Welcome to QUICKLB’s documentation!

QUICKLB is a very efficient library that sacrifices optimality for speed. It shines in distributed applications that have unpredictable unbalanced computational peaks in their domains. To begin using QUICKLB we refer you to the Installation section and the example in the Example usage section.

API documentation can be found in the Loadbalancer section

Installation

Quick and easy installation can be done with conda by creating an environment from the included conda_env.yml file and installing quicklb into this environment:

$ conda create -c conda-forge -n quicklb --file conda_env.yml
$ conda activate quicklb
$ python setup.py install

Manual installation

Make sure you have the folling packages available:

  • cmake >= 3.22

  • gfortran >= 11.2 or ifort >= 2022.1

  • openmpi >= 4.1.2

For python functionality:

  • python >= 3.9

  • numpy >= 1.20

  • mpi4py >= 3.1.1

  • matplotlib >= 3.5.1

  • scipy >= 1.8

The library can be created through cmake directly, the CMakeFile honors the CONDA_PREFIX if present, and tries to install there instead of the default install location:

$ mkdir build
$ cd build
$ cmake ../ -DFortran_COMPILER=mpif90 -DCMAKE_BUILD_TYPE={RELEASE,DEBUG}  -DPYTHON_INTERFACE={off,on}
$ make
$ make install

Or it can be created throught the python setuptools:

$ python setup.py install

Example usage

To use QUICKLB it has to be imported first, if this fails please go to the Installation section.

import quicklb

Unbalanced reaction diffusion with QUICKLB

In this example we will create a reaction diffusion simulation which uses a loadbalancer for the chemistry calculation part (which is local), and a normal non-loadbalanced process for the diffusion process.

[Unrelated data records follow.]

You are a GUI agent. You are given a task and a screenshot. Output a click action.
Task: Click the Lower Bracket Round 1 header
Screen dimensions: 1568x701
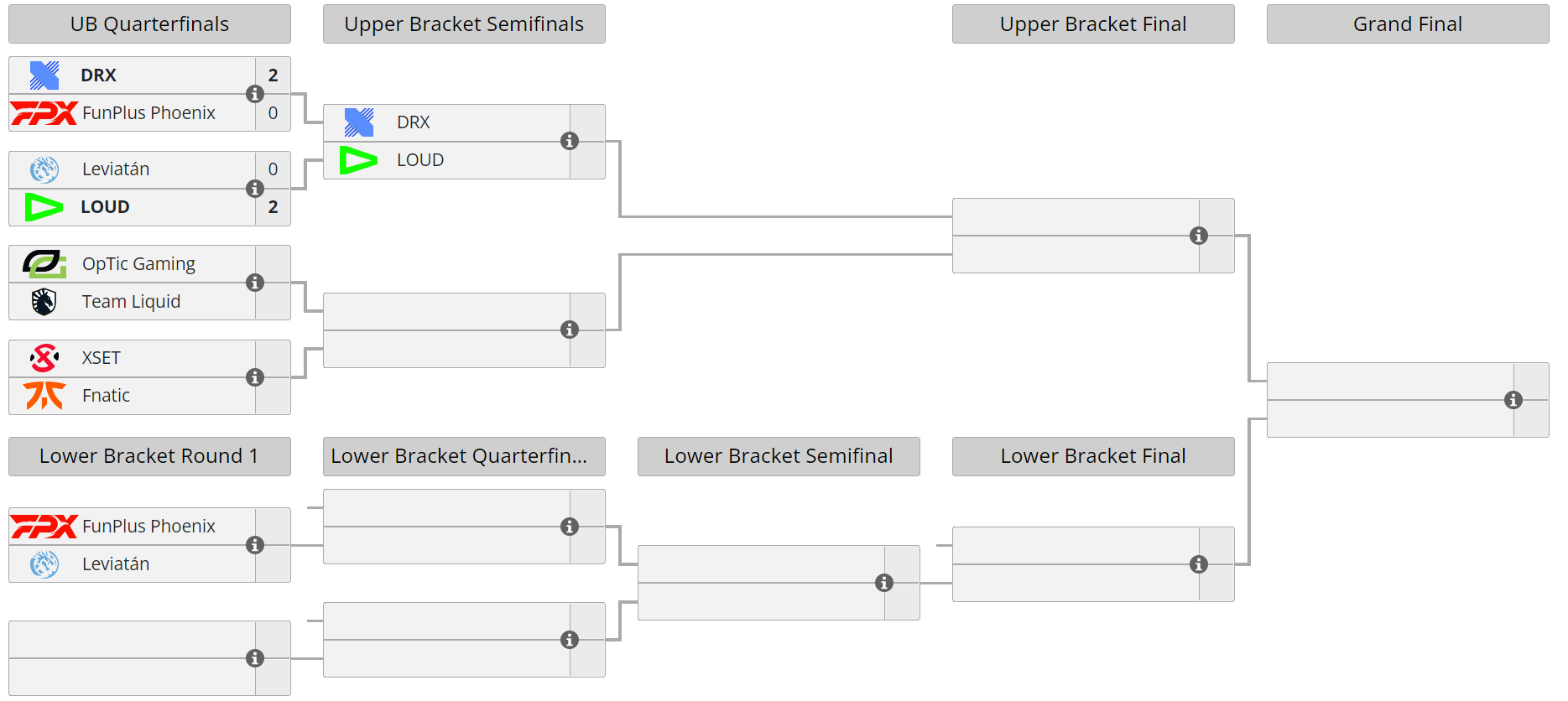149,456

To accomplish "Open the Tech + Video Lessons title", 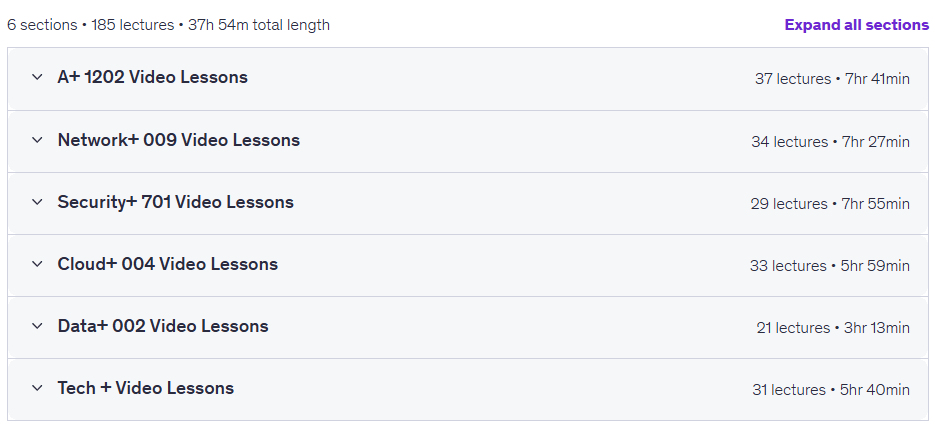I will click(x=145, y=388).
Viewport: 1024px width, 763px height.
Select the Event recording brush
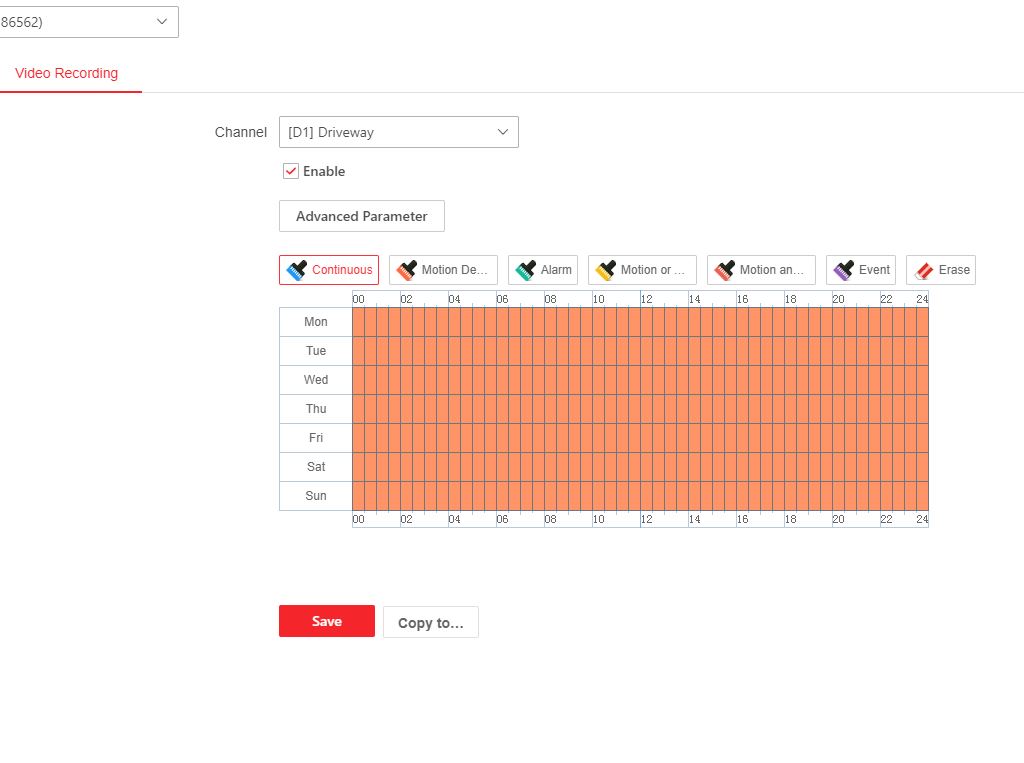point(861,270)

The easies and quickest way to get started is with the Loadbalancer object.

from quicklb import Loadbalancer

We have to create our domain, and work arrays and divide them over the number of processors, to reduce the amount of communication code necessary for the non-loadbalanced part we use shared-memory array (which are a bit more complex than normal numpy arrays). It also means that the example will only work if all processors have acces to the same memoryspace.

import numpy as np
from mpi4py import MPI
import matplotlib.pyplot as plt
import scipy.integrate
comm = MPI.COMM_WORLD

def allocate_shared_array(size):
  nbytes = np.prod(size) * MPI.DOUBLE.Get_size() 
  if comm.Get_rank() != 0:
    nbytes = 0
  win = MPI.Win.Allocate_shared(nbytes, MPI.DOUBLE.Get_size(),comm=comm)
  buf, _ = win.Shared_query(0)
  return np.ndarray(size,dtype=np.float64,buffer=buf), win

# Using shared array we cheat a bit to  make it simpler
size = 30
A, winA = allocate_shared_array((size,size))
B, winB = allocate_shared_array((size,size))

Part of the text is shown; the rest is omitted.